La piratería digital en España asciende al 76% del mercado total.
El consumo legal (por cuatrimestre) de discos, películas, videojuegos y libros
es de 1.650 millones de euros. El contenido pirateado en todo el 2009 ascendió
a 10.000 millones de euros. El 80% de los usuarios afines a piratear contenidos
lo hace a través de programas como emule. Más del 40% de los usuarios dicen
emplear también las webs de descarga directa. Son los jóvenes quienes más
piratean: entre un 70% y un 90% de ellos.
No conozco a nadie que no justifique la piratería. Casi
siempre alegando que con dicha actividad se comparte cultura, que es algo muy
lícito. Se ofenden si les llamas ladrones, porque –cierto es– no lo son, y justifican
su conducta en la necesidad de cambiar el modelo cultural, modificar el mercado,
e incluso en el egoísmo de los lobbies, que desean meter en la cárcel a todos
los usuarios de Internet. Aquí, cuando se trata de justificar lo que uno hace
mal, acabamos queriendo modificar el modelo o la especulación. La culpa siempre
de otro, aunque la tenga yo.
En realidad, he olvidado por qué hablo tanto de este tema: está
perdido de antemano. Las descargas ilegales en Internet avanzan imparablemente.
Las estadísticas dicen que el 76% de los usuarios que contratan ADSL lo hace
para bajar música y ver películas. No me inquieta. Al final, el mercado se
adaptará al entorno y encontrará formas de generar ingresos donde hoy sólo encuentra
obstáculos. Lo preocupante es el concepto de cultura que, ahora mismo, está
predominando en la sociedad. La cultura que permanece es la del consumo. Atrae la
cultura que se cobra, la única capaz de masificar.
Hay infinidad de artistas en la red que colocan sus obras gratis
o a un precio bajísimo, pero no importa: al público le interesa lo que aparece
en la televisión, en los best-sellers
y los top10 de lo que sea. Y ésa
tiene un precio, generalmente alto porque proviene de productores de contenidos
que viven de los beneficios, como cualquier empresa. Pero… la tecnología
digital la ha convertido en algo que se puede obtener gratis.

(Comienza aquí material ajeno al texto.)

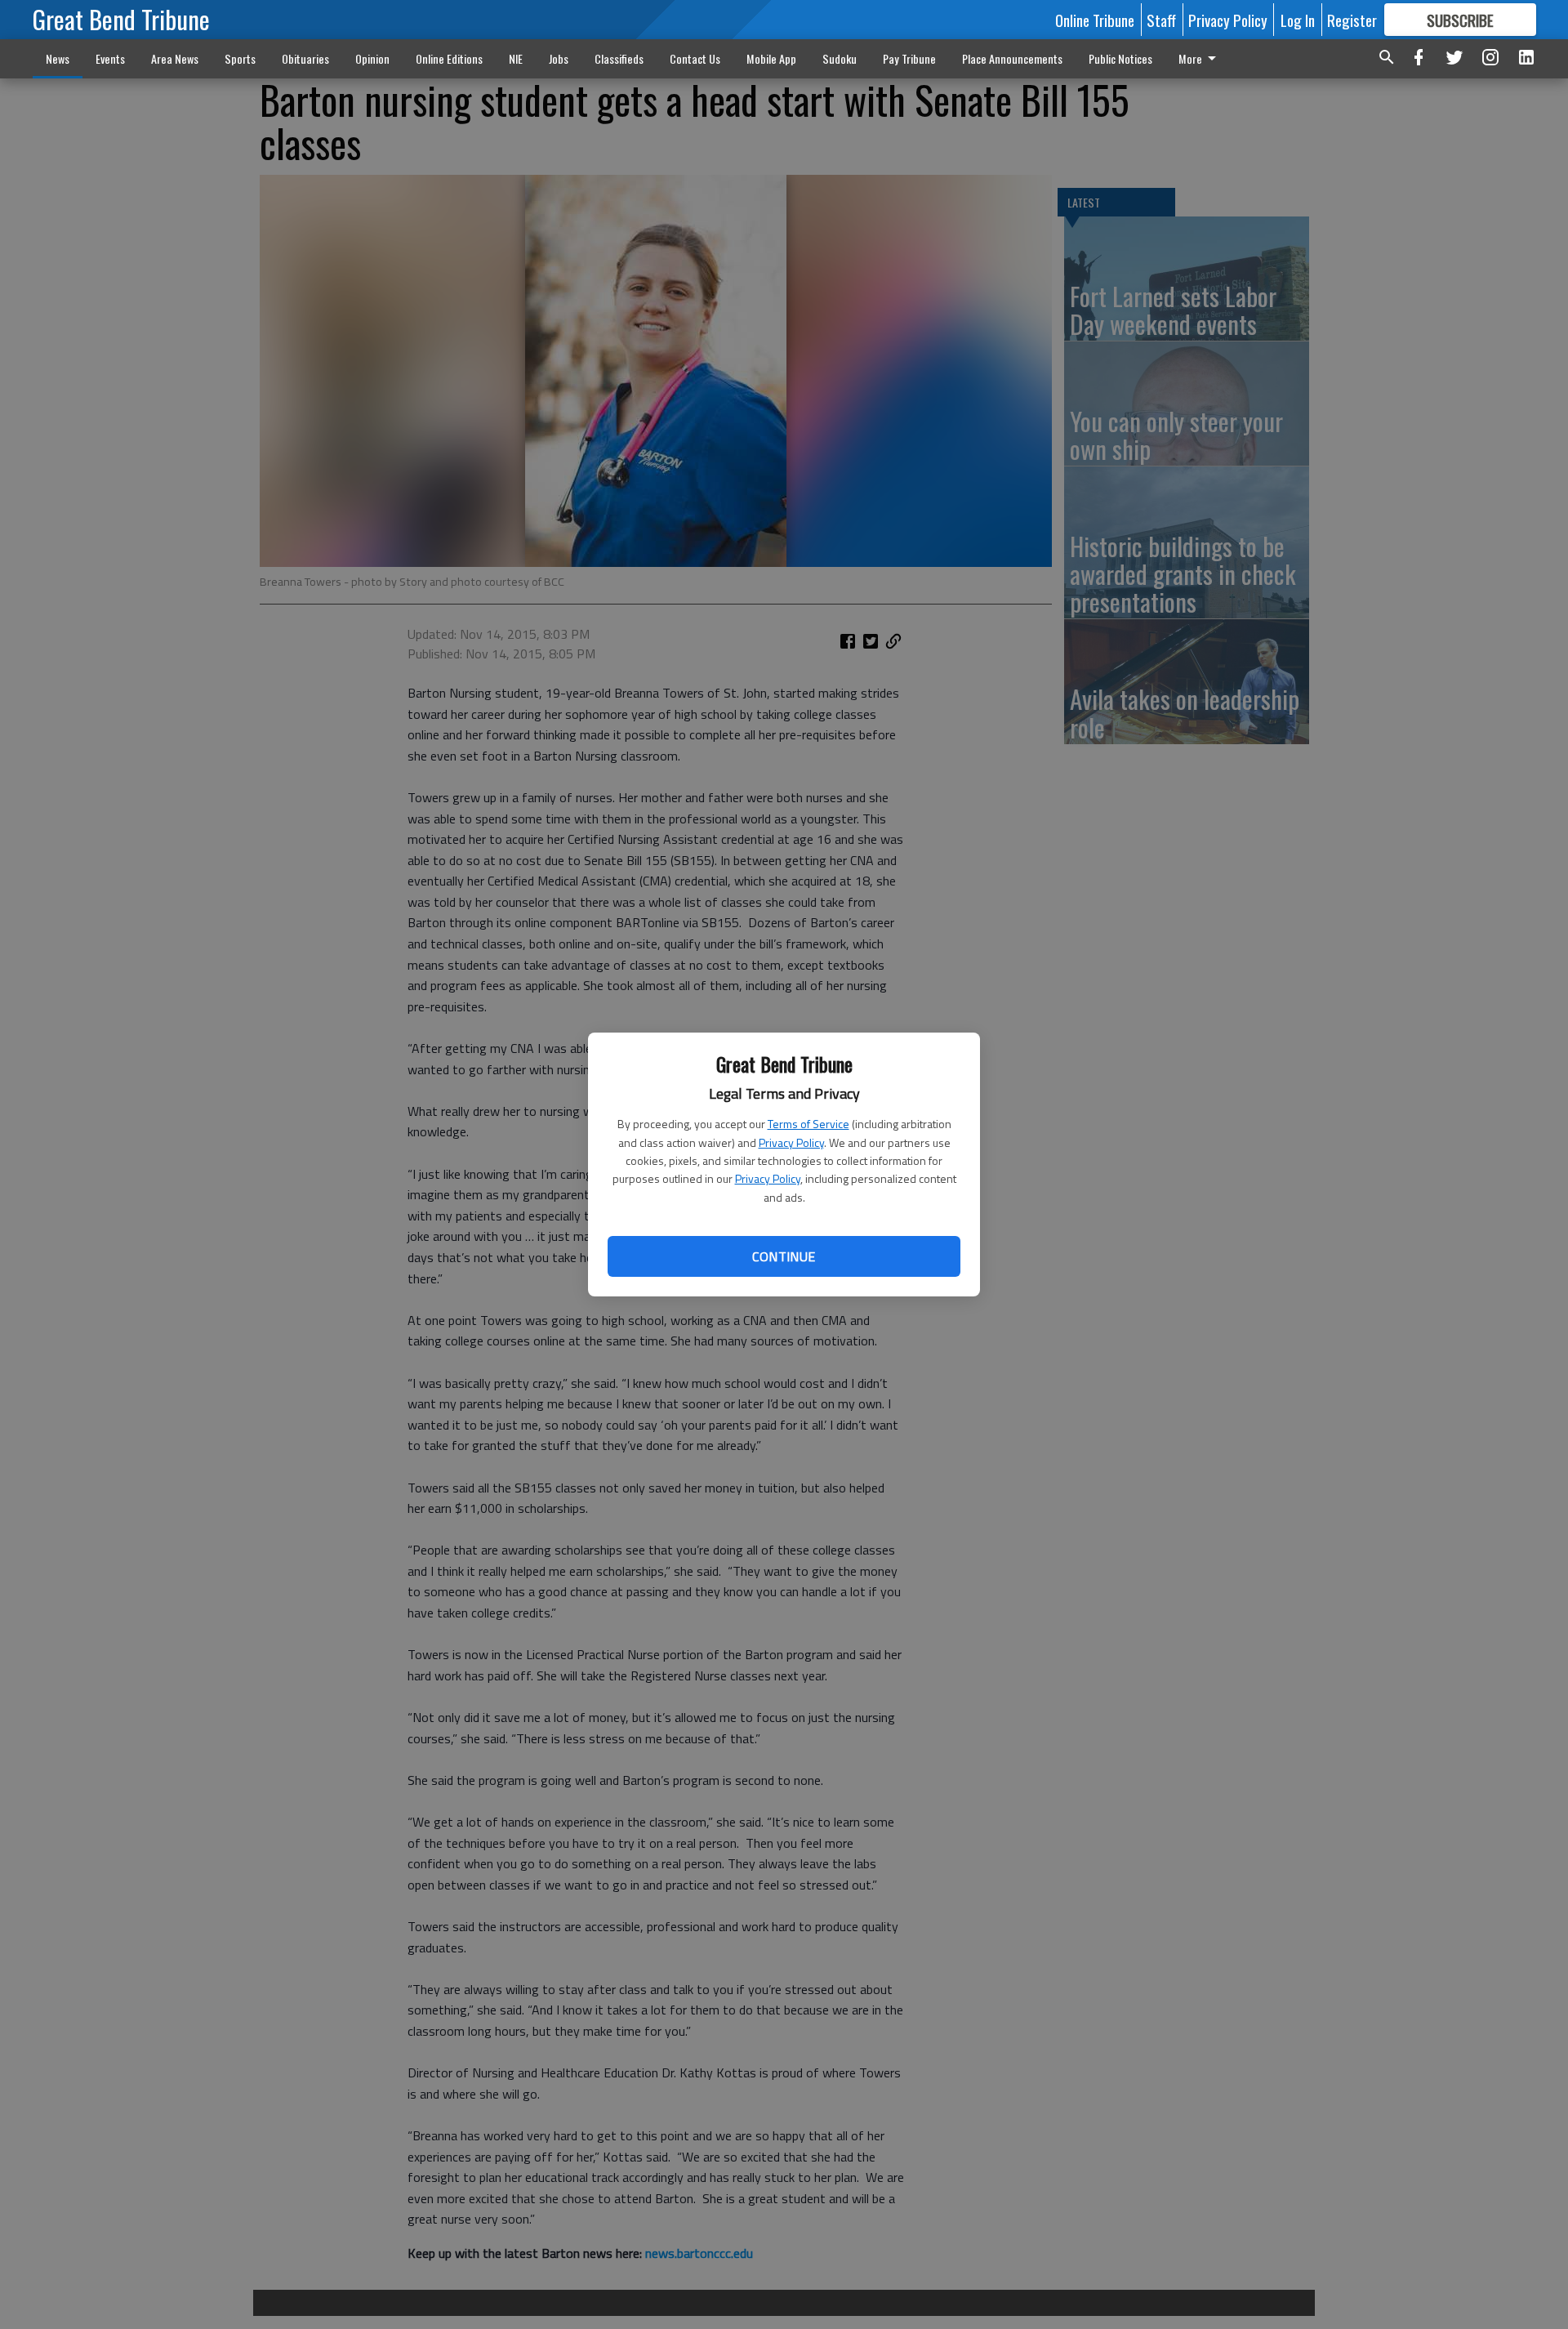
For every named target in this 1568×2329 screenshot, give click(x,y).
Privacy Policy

Aferrados al “tonto el último”, ningún ciudadano consumidor
de cultura (cuyo sentido del disfrute pasa por obtener gratis algo que sabe que
tendría que pagar) se planteará jamás cambiar sus pautas de conducta, a menos
que la ley (y sus herramientas) le obligue a ello. Por supuesto, defenderá la
cultura en mayúsculas, pero la despreciará sistemáticamente en sus descargas.